Exercise directions
Work through the entries below line by line and give the number of lines with the string "Disability", nothing else.

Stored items

○ ○ ○

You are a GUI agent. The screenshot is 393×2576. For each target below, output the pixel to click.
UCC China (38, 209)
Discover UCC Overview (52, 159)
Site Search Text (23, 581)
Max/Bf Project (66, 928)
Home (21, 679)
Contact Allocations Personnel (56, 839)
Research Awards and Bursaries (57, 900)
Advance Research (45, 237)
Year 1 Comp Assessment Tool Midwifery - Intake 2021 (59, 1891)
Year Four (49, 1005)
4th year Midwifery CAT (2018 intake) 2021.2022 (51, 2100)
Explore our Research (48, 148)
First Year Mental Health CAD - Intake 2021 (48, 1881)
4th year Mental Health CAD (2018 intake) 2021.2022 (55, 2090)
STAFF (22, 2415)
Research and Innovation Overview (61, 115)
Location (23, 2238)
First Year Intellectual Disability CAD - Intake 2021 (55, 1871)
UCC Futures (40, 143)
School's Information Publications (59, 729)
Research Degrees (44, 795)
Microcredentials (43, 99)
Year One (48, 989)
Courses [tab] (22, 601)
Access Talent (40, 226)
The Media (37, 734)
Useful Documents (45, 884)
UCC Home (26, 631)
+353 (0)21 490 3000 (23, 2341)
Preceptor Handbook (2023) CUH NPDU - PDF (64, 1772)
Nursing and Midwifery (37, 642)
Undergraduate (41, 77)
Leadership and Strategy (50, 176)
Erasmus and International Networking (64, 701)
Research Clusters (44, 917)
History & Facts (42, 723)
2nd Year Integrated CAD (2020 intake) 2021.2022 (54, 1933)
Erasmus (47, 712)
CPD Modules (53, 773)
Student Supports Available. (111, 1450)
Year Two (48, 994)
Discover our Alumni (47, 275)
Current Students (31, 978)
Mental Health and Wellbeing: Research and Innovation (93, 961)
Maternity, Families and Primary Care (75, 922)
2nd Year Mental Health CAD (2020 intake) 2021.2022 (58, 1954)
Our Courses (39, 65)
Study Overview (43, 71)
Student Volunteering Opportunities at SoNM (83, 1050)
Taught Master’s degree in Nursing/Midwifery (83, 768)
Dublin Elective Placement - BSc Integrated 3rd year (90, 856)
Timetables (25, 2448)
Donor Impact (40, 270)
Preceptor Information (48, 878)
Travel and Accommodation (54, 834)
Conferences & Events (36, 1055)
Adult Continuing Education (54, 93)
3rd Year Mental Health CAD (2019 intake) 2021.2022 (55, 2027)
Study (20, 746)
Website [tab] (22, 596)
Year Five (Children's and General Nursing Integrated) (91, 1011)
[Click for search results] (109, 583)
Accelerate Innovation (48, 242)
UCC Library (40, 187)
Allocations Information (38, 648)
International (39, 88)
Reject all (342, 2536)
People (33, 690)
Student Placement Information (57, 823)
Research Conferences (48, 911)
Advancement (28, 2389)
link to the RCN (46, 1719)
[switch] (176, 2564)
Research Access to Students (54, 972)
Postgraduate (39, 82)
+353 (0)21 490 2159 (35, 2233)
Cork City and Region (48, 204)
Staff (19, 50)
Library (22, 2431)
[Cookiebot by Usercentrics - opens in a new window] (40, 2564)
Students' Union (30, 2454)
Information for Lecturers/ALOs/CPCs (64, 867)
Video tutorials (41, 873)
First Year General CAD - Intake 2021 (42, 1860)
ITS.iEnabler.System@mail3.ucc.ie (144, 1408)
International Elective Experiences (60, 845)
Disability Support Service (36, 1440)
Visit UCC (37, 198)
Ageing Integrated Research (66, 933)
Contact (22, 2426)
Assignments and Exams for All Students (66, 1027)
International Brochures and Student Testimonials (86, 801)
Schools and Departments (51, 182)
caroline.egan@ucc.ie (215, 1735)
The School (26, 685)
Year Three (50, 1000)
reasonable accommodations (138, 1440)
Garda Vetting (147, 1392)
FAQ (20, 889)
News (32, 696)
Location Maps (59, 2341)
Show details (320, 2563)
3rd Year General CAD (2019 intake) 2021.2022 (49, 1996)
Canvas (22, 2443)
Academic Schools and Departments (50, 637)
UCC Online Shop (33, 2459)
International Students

○ ○ ○

Reply
2